* **Written instruction 1**
In the forum thread on how high Havanese dogs can jump, what are the two ways Evye's Mom's dogs get off the bed?
* **Written instruction 2**
Decide whether each statement agrees with the forum thread on how high Havanese dogs can jump. Answer yes or no, and quote the words of the thread that settle it.
(a) Dexter has been loose in the house for at least a month.
(b) Scooter has gotten onto the kitchen table.
(c) Shiloh will go up the stairs inside the house.
* **Written instruction 3**
Carry on the forum thread on how high Havanese dogs can jump, starting after its last post.

# How High can Havs Jump?



## HavaneseSoon (Nov 4, 2008)

Just curious....we did have a fenced off area in the kitchen a few months ago and never figured out how Dexter got out of the kitchen. 

My dh has said Dexter has jumped over the little gate blocking the hallway...so, we do not use that gate at this time. 

Dexter has been loose in the house for at least a month. 

He does know how to check out the Dining Room table and he can jump straight off the table. 

I beginning to think there is part rabbit in Havs!


----------



## RikiDaisyDixie (Apr 15, 2008)

*dexter is sure growing up cute*

Daisy is my jumper...and she can climb any gate too. I have seen her push a chair to get up to places she cannot reach...it takes a while...but where there is a will there is a way.


----------



## Scooter's Family (May 23, 2008)

Scooter is like Tigger, he jumps very high and can get over any gate we have. If I'm holding Murphy he can jump up as high as Murphy is when he's in my arms. Luckily he hasn't gotten onto the kitchen or dining room table, I'd die!


----------



## Evye's Mom (Dec 16, 2008)

My poor dogs don't stand a chance with me as their mother. I do everything I can to discourage jumping. On the bed, if I get off the bed for any reason I tell them to stay...when they do get off the bed, it's either the ramp or I pick them up. They can jump up on the couch but they don't seem all that interested in getting up there. 

Am I just lucky or am I turning them into little "fraidy cats."


----------



## Scooter's Family (May 23, 2008)

I never thought to discourage it! I guess we just thought it was something puppies do. (And now dogs!)


----------



## Evye's Mom (Dec 16, 2008)

Ann, I am sure I am probably doing the wrong thing....it's not so much I discourage it, just don't encourage it. The bed is so high and I am not sure I will ever be comfortable with them jumping off it. They do a good job of jumping off our retaining wall outside but there is no place high enough that worries me. I will probably end up with uncoordinated dogs that trip over their own feet.


----------



## Scooter's Family (May 23, 2008)

I don't let mine jump off my bed either because it's so high. We really don't let them up there anyway but occasionally they'll be up for a few minutes. I'm terrified they'll hurt themselves though. The highest thing they jump off is the couch.


----------



## shilohluv (Mar 10, 2009)

Thanks for the post. Shiloh is a little over 7 months and doesn't even try to get on anything. He is only about 6 lbs, so he is still tiny, but I can't wait until he can go up stairs. He will go up the 2 in front of the house, but not the stairs in the house. We have to carry him up and carry him down. It is a bit annoying. He can't jump on the bed or couch. I wonder if he will ever learn the stairs. I hope so.

* **Listed records**
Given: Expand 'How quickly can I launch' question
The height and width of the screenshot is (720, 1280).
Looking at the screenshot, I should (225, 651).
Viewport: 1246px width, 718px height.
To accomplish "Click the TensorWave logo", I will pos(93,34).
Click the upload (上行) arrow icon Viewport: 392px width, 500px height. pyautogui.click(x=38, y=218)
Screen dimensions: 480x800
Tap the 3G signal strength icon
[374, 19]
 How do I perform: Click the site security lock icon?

* * *

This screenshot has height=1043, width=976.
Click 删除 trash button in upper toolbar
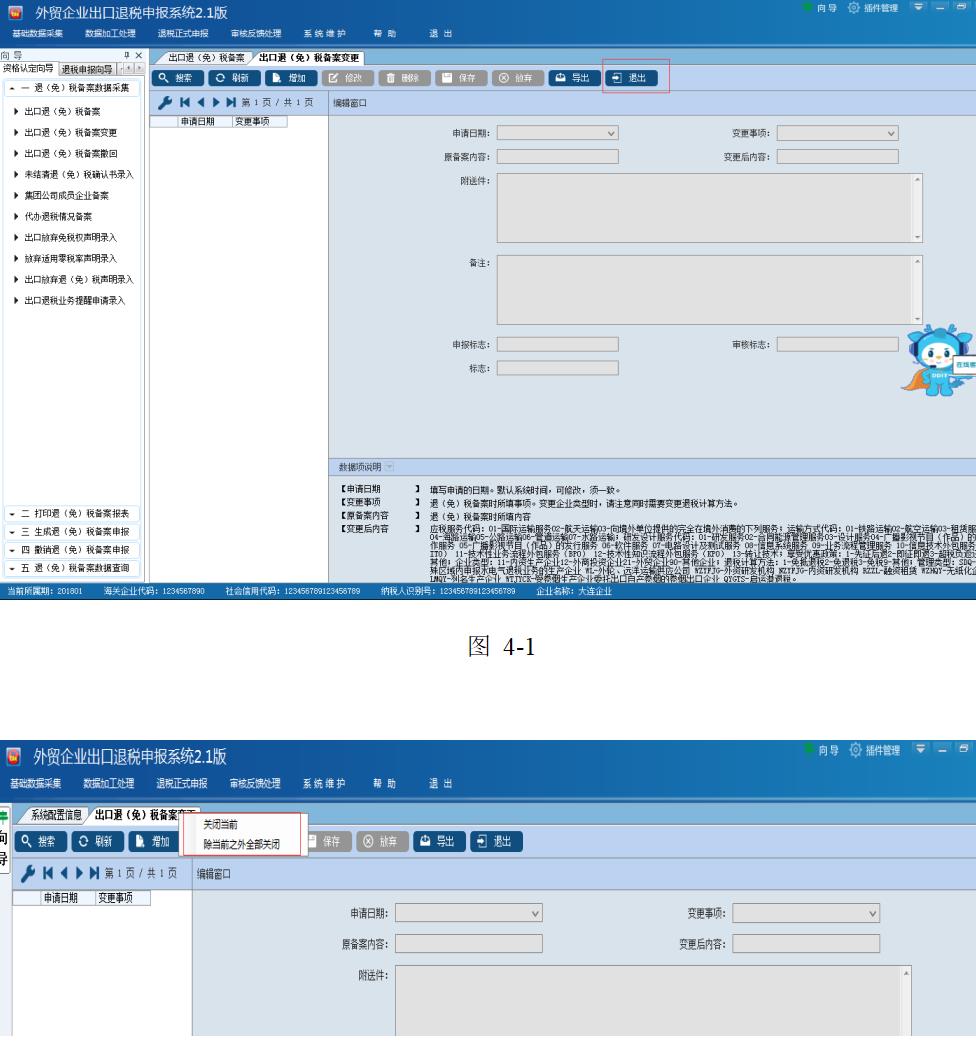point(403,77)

==

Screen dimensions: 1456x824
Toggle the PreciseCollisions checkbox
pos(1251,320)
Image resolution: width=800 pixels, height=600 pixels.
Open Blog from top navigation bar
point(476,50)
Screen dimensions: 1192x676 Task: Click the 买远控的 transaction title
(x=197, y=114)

* **Exercise response 1**
They either use the ramp or she picks them up.

* **Exercise response 2**
(a) Yes: "Dexter has been loose in the house for at least a month."
(b) No: "Luckily he hasn't gotten onto the kitchen or dining room table"
(c) No: "He will go up the 2 in front of the house, but not the stairs in the house."

* **Exercise response 3**
----------



## Tom King (Aug 2, 2006)

We have some patio chairs out on the dog porch that the seat is 28" off the floor (eating table height is 29"). Roxie, Posh, and Imme can each sail into my lap with little effort. I don't let them jump down though. 

Imme has to stay in her crate at feeding time because she can bounce up and down on her rear legs and get her head and shoulders above the 36" counter top to get food out of a bowl or knock the bowl off. She's 9 or 10 (I don't remember exactly when her birthday is) and has OFA Fair hip ratiing-that was before we learned that the view of the xray is as important as the hips.

These dogs can jump a lot higher than most people give them credit for.

shihlohluv, Do the stairs in the house have open or closed in risers? We have some stairs in our house that have open risers and Twinkle has never wanted to go up those steps. If they have closed risers I would imagine that Shiloh will learn to negotiate them.


----------



## irnfit (Nov 21, 2006)

Mine jump on and off the couch and chairs. They will jump on and off beds if they are not high. My new bed is a lot higher than the old one, so I pick them up to get on or off. When Shelby wants my attention, she will jump from sitting on the floor up to my waist.


----------



## DAJsMom (Oct 27, 2006)

Dusty can easily jump 31 inches onto the bed. She can also clear a 24 inch ex-pen but almost never bothers. Jackson, the foster we had, could and did often jump over the ex-pen. He had to be crated when we were gone. Indie never jumps onto the bed or over the ex-pen.


----------



## ivyagogo (Sep 11, 2007)

Tom - you mentioned stairs. Gryff sails up and down the stairs in our house. However, he absolutely refuses to go down the basement stairs. They are closed in the back (not like Brady Bunch stairs), but they aren't carpeted. For whatever reason, if I'm down there, he will stand at the top of the stairs and whine for me to come back up.


----------



## gelbergirl (Jun 9, 2007)

Henry used to do an amazing vertical jump when he was a pup.
People were amazed.
now, not so much.


----------



## LuvCicero (Mar 31, 2008)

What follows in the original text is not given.